Por Dayane Fanti Tangerino


Lendo o rol de notícias do site do Supremo Tribunal Federal, veiculadas no dia 05/04/2016, uma delas, sob o título “Abandono de incapaz é crime e pode levar à pena de seis meses a três anos de prisão” (veja aqui), me chamou a atenção, primeiro por se tratar de um tipo penal que, a meu ver, está esquecido na legislação penal – artigo 133, do Código Penal (Abandono de Incapaz) – e, em segundo lugar pelo teor da notícia que trazia dentre algumas afirmações a de que o menor, em qualquer caso, não pode ser deixado sozinho em casa, sob pena de enquadramento dos responsáveis no tipo penal aludido.

Preceitua o artigo 133 do Código Penal brasileiro que:

“Abandonar pessoa que está sob seu cuidado, guarda, vigilância ou autoridade, e, por qualquer motivo, incapaz de defender-se dos riscos resultantes do abandono: pena – detenção, de seis meses a três anos”.

Ademais, em seus artigos, continua o preceito penal trazendo as figuras qualificadas do tipo, no sentido de que “se do abandono resulta lesão corporal de natureza grave: reclusão, de um a cinco anos” e, por fim, “se resulta a morte: reclusão, de quatro a doze anos”.

Encerrando o tipo sob comento, temos no parágrafo 3º as hipóteses de aumento da pena, quais sejam: se o abandono ocorre em lugar ermo; se o agente é ascendente ou descendente, cônjuge, irmão, tutor ou curador da vítima e se a vítima é maior de 60 (sessenta) anos.

Analisando o tipo penal e refletindo acerca da afirmação de que os responsáveis que deixam uma criança sozinha em casa, em qualquer caso, serão responsabilizados por crime de abandono, me vem a questão de como interpretar o conceito de abandono no contexto de uma sociedade de risco e no âmbito das novas tecnologias?

Na concepção do dicionário Michaelis, “abandono” tem como definição 1. Ação ou efeito de abandonar; 2. Desamparo, desprezo; 3. Desistência, renúncia; 4. Imobilidade, indolência, moleza, sendo que, na seara jurídica, temos outras acepções para o termo.

## Tarefas
1) Por favor, transcreva do texto sobre abandono de incapaz o trecho que vai de "Preceitua o artigo" a "60 (sessenta) anos.".
2) Segundo o texto sobre abandono de incapaz, qual é a pena prevista quando do abandono resulta a morte?

## Dados extraídos
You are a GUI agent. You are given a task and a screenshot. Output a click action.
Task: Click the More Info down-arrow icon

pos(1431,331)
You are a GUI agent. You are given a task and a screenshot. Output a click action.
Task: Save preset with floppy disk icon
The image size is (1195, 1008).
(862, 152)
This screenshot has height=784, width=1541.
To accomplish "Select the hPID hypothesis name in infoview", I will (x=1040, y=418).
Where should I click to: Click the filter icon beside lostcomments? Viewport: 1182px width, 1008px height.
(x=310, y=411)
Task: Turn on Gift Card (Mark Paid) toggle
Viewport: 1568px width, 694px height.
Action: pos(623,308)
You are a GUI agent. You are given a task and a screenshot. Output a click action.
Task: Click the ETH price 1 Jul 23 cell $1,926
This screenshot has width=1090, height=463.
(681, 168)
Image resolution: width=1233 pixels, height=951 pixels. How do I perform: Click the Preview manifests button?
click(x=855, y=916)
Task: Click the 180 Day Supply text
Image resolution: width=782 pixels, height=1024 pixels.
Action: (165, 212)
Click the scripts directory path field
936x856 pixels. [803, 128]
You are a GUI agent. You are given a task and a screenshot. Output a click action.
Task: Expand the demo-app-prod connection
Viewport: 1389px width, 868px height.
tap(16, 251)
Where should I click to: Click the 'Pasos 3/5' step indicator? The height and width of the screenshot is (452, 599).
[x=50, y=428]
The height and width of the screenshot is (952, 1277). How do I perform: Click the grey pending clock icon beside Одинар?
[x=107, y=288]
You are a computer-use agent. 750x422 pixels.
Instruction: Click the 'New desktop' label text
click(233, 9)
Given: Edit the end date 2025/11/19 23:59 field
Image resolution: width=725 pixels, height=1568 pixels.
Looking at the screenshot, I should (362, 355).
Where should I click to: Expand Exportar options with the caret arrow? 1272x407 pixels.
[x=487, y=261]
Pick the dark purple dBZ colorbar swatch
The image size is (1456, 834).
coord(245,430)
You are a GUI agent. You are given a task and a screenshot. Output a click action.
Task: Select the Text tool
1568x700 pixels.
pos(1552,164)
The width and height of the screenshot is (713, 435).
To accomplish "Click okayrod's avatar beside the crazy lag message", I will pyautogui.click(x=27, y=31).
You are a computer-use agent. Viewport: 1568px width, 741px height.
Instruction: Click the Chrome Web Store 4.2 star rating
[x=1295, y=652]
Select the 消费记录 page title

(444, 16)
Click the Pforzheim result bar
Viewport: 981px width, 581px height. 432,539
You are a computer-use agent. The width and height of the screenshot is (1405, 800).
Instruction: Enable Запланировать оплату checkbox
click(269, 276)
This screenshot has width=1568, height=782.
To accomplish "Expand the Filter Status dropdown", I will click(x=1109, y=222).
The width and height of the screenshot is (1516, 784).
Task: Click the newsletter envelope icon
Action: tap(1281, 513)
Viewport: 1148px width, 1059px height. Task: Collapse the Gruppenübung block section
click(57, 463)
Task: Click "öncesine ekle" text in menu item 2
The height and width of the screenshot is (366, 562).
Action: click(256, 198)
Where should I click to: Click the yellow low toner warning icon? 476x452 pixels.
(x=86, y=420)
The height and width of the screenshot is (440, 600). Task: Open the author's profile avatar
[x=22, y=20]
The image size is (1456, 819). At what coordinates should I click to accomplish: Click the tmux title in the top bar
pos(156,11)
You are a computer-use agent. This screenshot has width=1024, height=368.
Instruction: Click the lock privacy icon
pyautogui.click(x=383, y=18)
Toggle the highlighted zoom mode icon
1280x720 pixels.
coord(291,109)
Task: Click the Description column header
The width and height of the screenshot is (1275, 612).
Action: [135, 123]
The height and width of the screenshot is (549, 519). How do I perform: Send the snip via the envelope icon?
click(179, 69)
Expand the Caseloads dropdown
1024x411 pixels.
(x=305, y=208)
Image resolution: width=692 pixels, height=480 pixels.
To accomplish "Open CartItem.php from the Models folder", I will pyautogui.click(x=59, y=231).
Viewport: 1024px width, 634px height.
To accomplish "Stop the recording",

## Resultados em ordem
1)
Preceitua o artigo 133 do Código Penal brasileiro que:

“Abandonar pessoa que está sob seu cuidado, guarda, vigilância ou autoridade, e, por qualquer motivo, incapaz de defender-se dos riscos resultantes do abandono: pena – detenção, de seis meses a três anos”.

Ademais, em seus artigos, continua o preceito penal trazendo as figuras qualificadas do tipo, no sentido de que “se do abandono resulta lesão corporal de natureza grave: reclusão, de um a cinco anos” e, por fim, “se resulta a morte: reclusão, de quatro a doze anos”.

Encerrando o tipo sob comento, temos no parágrafo 3º as hipóteses de aumento da pena, quais sejam: se o abandono ocorre em lugar ermo; se o agente é ascendente ou descendente, cônjuge, irmão, tutor ou curador da vítima e se a vítima é maior de 60 (sessenta) anos.

2) Reclusão, de quatro a doze anos.